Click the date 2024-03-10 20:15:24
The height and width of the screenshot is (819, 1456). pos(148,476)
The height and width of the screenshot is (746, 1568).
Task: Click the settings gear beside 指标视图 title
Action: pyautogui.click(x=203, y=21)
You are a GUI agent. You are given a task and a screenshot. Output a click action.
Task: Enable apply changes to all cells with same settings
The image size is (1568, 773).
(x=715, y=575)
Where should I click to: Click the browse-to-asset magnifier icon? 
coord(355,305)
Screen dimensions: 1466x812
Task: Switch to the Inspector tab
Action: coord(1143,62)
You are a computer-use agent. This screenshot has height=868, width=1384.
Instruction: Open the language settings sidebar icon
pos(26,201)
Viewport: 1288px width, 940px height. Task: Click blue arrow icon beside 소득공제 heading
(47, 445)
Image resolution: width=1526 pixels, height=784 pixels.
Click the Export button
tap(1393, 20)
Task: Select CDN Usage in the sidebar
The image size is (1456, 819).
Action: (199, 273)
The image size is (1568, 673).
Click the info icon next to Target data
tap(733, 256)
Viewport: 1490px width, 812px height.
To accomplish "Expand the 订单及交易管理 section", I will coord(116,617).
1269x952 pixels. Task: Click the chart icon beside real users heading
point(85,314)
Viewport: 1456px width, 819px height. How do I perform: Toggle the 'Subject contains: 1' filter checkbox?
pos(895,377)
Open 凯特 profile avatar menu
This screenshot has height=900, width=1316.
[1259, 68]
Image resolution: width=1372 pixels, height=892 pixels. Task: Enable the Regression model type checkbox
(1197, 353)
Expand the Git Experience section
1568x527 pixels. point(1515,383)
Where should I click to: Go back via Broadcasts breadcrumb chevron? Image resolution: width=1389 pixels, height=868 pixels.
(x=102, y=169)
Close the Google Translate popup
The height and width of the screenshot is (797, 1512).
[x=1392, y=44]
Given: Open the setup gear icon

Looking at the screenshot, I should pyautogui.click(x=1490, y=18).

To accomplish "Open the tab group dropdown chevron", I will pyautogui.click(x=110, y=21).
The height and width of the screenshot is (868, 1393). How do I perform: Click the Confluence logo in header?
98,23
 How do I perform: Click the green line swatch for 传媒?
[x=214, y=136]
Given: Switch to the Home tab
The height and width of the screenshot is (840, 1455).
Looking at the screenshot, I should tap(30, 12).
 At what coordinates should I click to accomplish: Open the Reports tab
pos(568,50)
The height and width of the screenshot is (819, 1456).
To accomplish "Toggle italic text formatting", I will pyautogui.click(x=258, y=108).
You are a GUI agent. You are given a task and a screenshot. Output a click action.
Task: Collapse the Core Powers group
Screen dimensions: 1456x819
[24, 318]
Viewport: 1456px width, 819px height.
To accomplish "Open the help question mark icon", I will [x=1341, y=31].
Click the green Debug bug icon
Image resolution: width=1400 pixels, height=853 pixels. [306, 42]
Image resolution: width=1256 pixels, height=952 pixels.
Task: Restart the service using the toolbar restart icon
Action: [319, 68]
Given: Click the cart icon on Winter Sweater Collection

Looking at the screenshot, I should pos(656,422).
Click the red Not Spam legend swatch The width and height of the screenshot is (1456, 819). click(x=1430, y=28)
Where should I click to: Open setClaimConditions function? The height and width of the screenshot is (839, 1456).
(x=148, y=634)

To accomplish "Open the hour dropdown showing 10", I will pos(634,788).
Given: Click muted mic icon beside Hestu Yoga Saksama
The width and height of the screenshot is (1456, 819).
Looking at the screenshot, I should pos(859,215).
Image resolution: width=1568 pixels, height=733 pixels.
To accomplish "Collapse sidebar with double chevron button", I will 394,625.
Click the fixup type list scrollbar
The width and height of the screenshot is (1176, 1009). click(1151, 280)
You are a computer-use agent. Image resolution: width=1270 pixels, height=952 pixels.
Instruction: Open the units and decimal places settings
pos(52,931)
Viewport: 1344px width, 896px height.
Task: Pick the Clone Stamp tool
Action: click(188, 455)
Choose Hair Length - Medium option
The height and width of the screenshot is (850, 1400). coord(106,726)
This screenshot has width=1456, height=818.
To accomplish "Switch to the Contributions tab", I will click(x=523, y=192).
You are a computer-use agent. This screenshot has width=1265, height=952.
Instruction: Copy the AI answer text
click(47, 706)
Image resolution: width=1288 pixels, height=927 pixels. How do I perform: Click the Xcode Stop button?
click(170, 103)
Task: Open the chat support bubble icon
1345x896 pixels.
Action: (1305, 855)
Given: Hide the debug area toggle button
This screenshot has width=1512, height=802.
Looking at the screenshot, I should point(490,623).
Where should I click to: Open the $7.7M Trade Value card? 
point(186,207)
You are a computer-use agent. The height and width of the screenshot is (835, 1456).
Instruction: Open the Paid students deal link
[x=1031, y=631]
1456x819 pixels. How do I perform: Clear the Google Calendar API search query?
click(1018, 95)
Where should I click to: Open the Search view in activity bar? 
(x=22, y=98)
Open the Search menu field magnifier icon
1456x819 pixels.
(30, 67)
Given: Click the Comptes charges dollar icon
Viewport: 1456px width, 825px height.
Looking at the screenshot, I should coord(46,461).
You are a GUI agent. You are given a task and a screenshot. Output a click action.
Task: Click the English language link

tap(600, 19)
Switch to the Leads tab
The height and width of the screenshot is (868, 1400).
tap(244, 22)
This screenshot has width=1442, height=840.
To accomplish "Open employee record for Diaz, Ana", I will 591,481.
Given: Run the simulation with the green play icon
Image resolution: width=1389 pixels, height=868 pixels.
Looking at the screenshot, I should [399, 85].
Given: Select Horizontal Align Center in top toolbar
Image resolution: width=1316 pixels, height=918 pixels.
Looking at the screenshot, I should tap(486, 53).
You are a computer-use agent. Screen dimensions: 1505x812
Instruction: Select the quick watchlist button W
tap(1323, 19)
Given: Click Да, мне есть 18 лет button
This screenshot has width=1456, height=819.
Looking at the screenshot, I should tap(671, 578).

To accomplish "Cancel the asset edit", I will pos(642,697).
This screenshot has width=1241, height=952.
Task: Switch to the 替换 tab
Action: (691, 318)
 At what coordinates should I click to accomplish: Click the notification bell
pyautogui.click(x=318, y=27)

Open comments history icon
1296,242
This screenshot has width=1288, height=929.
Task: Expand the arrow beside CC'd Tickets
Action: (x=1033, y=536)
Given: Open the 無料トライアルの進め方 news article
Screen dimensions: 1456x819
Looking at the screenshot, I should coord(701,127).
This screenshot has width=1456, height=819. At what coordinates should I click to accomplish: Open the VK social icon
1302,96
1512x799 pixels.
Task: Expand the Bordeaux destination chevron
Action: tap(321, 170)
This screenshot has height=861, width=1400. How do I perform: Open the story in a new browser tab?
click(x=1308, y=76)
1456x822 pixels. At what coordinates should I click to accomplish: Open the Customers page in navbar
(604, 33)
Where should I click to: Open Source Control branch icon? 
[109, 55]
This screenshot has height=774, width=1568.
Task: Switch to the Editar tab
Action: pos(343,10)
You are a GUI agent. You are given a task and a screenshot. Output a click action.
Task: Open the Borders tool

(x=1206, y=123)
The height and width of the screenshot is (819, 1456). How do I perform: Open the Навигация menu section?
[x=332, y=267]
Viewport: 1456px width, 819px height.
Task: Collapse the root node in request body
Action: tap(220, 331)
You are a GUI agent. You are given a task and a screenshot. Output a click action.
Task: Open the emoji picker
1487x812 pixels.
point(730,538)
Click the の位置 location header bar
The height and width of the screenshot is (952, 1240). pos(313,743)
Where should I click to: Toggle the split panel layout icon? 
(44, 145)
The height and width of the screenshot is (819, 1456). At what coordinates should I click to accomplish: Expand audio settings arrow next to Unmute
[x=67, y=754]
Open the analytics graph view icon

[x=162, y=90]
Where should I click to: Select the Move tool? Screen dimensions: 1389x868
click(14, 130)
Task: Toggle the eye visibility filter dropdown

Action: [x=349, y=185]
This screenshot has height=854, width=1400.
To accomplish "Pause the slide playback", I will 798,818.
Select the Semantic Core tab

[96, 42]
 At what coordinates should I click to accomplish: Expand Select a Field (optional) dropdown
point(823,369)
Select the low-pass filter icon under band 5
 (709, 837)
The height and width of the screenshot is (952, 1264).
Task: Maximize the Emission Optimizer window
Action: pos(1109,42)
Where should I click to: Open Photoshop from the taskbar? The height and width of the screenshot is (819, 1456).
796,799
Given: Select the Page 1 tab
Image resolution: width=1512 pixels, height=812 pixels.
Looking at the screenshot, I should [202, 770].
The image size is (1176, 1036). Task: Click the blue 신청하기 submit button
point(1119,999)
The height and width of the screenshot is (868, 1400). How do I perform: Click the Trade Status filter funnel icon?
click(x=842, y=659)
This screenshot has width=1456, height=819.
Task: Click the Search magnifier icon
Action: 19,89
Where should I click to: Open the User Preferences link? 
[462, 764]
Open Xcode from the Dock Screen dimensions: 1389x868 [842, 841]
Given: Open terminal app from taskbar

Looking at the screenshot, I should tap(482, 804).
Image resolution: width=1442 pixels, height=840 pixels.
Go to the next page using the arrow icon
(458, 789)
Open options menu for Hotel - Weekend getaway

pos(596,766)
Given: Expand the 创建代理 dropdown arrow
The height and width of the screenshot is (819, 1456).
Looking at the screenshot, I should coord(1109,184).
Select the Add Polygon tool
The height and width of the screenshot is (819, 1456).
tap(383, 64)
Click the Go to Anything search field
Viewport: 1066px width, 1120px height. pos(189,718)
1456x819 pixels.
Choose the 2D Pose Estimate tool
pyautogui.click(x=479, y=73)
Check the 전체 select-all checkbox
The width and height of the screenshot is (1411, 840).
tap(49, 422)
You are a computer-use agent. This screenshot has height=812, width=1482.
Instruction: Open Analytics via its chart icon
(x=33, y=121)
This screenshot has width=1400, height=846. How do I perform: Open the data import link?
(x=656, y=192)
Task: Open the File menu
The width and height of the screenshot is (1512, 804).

########

◆ **AIM OF THE TASK**
Count up the lines in the records where the string "computer" appears. Your reply is that number alone.

◆ **REPLY**
6